** Written exercise **
Count the lines in the listing below that contain the string "This", with case counting, and give only the number.

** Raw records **
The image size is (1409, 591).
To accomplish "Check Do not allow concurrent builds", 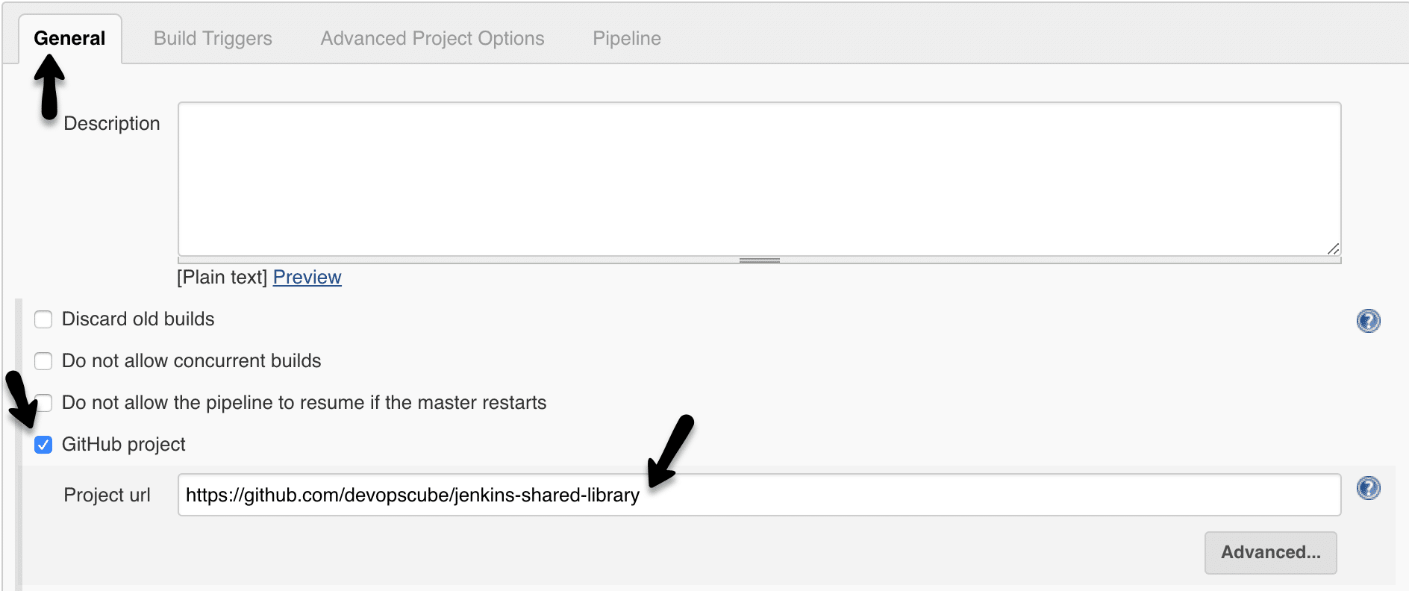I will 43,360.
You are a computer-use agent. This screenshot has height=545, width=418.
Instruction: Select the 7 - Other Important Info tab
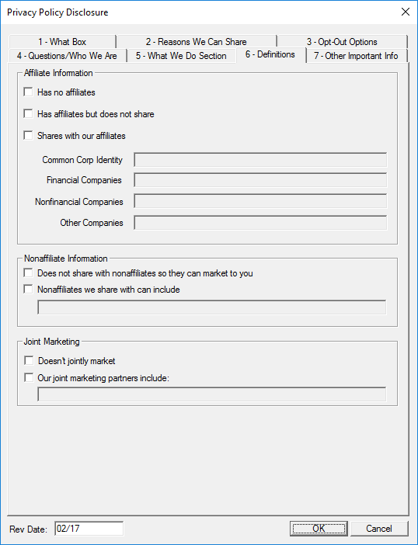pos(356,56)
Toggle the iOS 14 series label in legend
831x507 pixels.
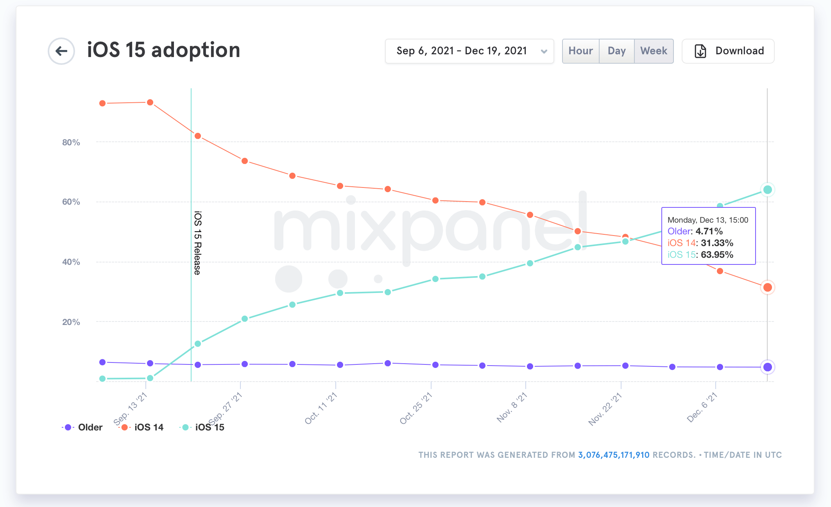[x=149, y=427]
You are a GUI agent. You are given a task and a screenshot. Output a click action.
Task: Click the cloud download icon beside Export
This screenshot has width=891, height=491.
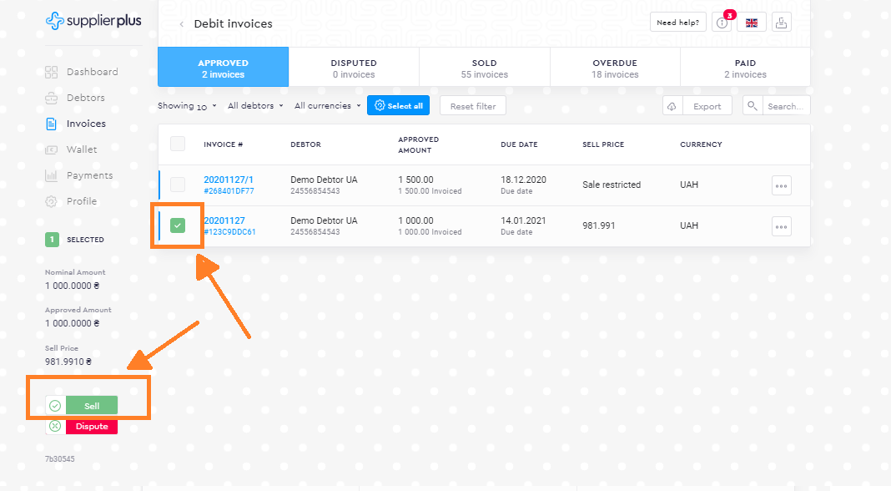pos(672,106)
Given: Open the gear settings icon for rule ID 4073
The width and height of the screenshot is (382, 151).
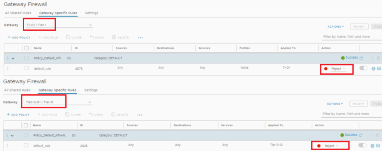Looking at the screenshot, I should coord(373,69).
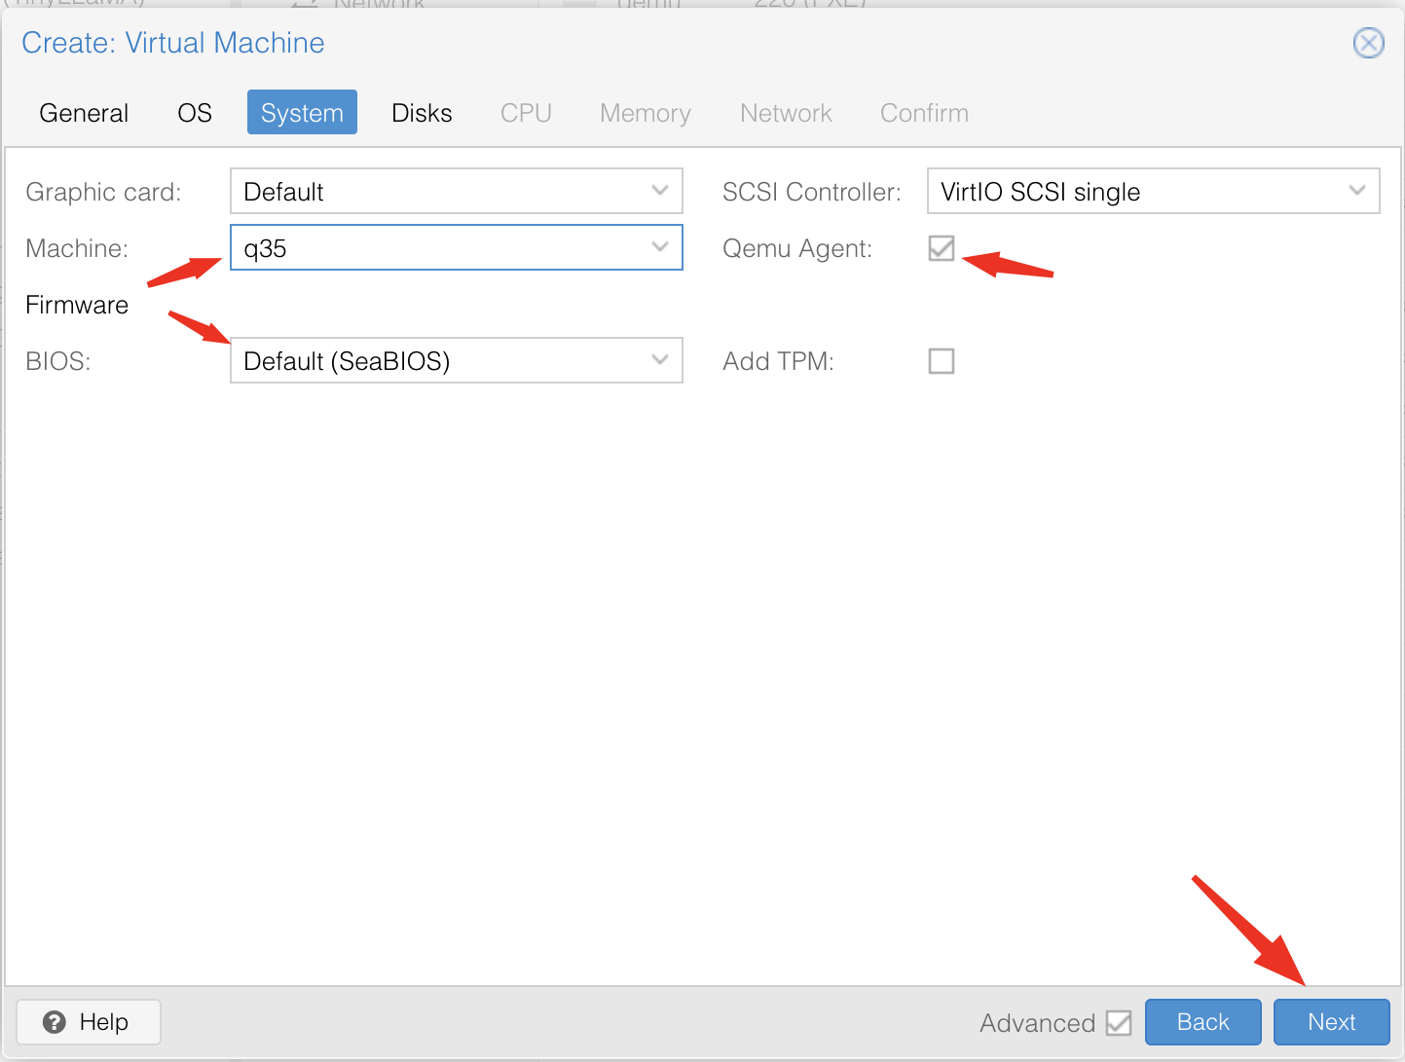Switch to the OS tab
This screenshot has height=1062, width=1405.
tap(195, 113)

** Written response **
3